Figure 4

Secreted protein acidic and rich in cysteine (SPARC) knockdown attenuates H ₂ O ₂ release from HFL-1 following transforming growth factor (TGF)-β stimulation. (A) HFL-1 cells pretreated with or without TGF-β (2 ng/ml) for 16 h were cocultured with A549 cells for 48 h in the absence or presence of NAC. A549 cell viability was assessed following 48 h of coculture by Cell Counting Kit-8. Data are expressed as means ± SE of three independent experiments. *P <0.05, **P <0.01 versus NAC 0 mM. (B) HFL-1 cells transfected with non-targeting control or SPARC siRNA were treated with or without TGF-β (2 ng/ml) for 16 h before H₂O₂ measurements.
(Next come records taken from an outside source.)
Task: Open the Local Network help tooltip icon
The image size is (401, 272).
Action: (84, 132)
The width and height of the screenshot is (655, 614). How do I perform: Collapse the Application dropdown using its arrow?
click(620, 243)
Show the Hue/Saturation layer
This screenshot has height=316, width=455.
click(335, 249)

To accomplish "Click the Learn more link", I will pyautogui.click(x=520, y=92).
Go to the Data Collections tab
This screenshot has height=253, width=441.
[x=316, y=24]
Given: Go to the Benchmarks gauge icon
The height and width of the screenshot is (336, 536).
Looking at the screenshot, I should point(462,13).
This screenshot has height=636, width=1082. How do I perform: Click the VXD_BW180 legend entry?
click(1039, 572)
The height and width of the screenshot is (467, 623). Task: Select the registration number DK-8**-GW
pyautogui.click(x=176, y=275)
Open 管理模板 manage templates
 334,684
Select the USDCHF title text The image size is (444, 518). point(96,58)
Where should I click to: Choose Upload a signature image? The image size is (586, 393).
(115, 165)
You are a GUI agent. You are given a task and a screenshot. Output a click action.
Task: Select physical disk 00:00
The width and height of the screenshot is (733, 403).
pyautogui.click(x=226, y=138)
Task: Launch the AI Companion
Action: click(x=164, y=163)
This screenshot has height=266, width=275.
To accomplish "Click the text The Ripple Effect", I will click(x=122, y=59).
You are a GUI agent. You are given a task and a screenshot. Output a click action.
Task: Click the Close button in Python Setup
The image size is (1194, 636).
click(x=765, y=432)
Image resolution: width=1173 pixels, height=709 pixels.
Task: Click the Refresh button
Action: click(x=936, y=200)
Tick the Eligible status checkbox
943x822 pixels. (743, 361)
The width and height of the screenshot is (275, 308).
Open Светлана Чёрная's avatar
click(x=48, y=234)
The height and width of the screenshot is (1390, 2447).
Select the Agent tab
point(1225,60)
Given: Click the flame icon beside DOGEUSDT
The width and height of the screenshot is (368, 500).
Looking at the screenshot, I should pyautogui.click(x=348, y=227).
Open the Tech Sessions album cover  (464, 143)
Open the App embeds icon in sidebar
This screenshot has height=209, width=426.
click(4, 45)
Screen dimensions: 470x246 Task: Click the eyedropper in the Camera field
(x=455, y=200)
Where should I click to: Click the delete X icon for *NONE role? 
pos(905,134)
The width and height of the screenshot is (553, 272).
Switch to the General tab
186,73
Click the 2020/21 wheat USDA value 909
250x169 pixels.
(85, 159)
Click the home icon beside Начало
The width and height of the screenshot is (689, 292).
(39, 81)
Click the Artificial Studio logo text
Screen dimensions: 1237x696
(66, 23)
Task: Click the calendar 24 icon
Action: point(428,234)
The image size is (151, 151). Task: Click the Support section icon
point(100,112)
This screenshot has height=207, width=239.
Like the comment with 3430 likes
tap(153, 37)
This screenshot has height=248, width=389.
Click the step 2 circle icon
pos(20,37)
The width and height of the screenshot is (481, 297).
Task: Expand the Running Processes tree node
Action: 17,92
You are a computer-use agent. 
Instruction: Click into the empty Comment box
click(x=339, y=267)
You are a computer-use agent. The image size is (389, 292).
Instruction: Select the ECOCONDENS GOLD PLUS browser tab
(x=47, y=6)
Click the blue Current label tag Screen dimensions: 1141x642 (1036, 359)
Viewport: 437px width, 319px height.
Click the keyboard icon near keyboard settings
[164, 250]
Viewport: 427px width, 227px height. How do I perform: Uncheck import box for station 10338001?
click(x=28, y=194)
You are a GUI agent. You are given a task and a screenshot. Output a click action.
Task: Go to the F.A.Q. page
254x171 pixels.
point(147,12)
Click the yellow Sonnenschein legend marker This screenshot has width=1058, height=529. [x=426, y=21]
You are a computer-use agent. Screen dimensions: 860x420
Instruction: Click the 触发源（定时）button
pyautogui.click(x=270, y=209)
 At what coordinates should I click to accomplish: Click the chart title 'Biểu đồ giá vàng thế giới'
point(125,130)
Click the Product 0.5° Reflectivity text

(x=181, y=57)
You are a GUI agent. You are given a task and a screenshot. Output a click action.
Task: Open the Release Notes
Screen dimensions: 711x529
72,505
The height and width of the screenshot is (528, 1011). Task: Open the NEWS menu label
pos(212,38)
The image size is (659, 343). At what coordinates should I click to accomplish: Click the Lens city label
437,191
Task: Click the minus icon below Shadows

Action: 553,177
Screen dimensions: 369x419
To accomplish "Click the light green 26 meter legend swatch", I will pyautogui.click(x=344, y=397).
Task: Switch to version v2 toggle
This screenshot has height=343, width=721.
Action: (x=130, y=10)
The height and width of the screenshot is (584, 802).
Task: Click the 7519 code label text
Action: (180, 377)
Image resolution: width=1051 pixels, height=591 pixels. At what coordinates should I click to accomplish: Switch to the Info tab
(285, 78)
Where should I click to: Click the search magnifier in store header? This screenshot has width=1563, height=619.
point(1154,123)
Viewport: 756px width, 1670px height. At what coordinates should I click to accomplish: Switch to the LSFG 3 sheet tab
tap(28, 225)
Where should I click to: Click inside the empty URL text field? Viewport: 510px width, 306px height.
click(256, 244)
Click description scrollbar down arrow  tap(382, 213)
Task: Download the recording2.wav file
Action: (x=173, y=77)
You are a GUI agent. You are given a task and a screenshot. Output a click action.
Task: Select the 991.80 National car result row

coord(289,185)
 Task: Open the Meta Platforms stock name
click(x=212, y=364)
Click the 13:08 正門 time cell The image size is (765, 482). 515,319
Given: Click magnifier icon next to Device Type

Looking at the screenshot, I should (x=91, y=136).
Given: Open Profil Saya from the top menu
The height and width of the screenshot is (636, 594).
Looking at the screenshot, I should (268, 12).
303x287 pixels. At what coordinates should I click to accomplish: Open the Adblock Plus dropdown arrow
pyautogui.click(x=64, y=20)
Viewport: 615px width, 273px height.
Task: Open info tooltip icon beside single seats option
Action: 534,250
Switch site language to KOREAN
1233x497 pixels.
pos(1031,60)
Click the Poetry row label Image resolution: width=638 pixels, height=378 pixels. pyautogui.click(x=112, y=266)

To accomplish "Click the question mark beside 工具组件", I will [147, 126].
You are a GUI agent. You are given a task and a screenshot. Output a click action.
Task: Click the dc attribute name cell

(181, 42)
Data are expressed as means ± SE. Three replicate experiments showed similar results. **P <0.01 versus TGF-β-stimulated HFL-1 transfected with non-targeting control siRNA. (C) HFL-1 cells transfected with non-targeting control or SPARC siRNA were pretreated with or without TGF-β (2 ng/ml) for 16 h, and then washed before introduction of A549 cells. HFL-1 cell viability was assessed following 48 h of coculture by Cell Counting kit-8. Data are expressed as means ± SE of three independent experiments. **P <0.01 versus TGF-β-stimulated HFL-1 transfected with non-targeting control siRNA. (D) HFL-1 cells pretreated with or without TGF-β (2 ng/ml) for 16 h in the absence or presence of diphenyliodonium (DPI) before H₂O₂ measurements. Data are expressed as means ± SE. Three replicate experiments showed similar results. **P < 0.01 versus TGF-β-stimulated HFL-1 in the absence of DPI.